This exercise calls for every line of the listing below that contains the word "Special".

★ ★ ★

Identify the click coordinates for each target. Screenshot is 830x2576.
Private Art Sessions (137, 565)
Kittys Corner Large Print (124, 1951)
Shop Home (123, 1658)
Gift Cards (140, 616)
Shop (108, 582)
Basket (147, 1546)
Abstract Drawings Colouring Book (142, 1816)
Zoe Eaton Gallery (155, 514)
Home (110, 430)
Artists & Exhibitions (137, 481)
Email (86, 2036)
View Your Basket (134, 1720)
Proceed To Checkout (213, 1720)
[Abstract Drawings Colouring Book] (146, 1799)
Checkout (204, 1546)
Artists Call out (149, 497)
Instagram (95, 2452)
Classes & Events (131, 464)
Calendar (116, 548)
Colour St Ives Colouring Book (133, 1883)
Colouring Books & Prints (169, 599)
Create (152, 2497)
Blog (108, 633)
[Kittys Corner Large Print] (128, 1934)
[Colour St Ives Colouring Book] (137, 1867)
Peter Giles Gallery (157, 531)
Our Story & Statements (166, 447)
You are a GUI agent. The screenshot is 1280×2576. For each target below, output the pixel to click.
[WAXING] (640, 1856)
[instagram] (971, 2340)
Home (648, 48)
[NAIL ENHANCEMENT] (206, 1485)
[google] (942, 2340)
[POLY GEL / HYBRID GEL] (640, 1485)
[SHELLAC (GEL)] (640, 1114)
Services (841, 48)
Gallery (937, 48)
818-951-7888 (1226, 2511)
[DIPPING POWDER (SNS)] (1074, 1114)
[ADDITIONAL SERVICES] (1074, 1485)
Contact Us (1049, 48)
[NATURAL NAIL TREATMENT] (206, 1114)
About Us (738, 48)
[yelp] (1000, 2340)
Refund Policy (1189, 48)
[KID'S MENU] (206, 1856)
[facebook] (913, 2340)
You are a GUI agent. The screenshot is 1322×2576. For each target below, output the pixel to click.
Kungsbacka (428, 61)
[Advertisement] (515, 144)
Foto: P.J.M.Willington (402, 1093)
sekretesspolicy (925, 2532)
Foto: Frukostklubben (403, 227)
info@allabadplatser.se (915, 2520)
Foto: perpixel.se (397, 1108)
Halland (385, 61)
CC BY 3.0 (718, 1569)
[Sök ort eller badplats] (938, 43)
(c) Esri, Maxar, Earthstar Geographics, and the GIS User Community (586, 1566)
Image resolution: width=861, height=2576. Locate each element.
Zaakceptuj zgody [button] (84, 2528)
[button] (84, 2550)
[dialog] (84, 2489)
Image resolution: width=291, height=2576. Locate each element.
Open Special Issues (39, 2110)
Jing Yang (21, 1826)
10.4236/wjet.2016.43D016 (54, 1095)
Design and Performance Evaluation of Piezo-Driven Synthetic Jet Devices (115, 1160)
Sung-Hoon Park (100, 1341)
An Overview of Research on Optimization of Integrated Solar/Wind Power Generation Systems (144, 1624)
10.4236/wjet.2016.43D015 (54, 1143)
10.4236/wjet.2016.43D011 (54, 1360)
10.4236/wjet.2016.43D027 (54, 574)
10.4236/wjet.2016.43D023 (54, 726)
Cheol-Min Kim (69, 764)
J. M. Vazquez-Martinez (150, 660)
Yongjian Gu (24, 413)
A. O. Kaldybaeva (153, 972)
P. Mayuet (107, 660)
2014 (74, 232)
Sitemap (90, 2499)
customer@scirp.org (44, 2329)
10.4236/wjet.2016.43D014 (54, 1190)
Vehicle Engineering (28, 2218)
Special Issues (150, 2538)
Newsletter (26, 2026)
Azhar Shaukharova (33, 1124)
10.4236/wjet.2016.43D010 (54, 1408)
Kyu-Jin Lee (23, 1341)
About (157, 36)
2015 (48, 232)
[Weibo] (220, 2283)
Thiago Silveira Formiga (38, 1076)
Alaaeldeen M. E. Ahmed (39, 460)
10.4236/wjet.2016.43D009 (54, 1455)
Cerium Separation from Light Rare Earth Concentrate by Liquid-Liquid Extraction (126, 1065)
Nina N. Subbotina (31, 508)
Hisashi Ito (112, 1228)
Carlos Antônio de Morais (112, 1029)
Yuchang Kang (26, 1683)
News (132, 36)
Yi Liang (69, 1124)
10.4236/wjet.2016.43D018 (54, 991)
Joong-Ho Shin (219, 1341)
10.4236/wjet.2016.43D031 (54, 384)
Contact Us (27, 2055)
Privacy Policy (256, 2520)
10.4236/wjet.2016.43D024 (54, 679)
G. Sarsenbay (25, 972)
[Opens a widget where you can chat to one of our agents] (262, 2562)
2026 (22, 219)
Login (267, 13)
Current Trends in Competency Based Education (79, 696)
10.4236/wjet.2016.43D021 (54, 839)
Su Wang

★ ★ ★

RESULT BELOW >>
Open Special Issues (39, 2110)
Special Issues (150, 2538)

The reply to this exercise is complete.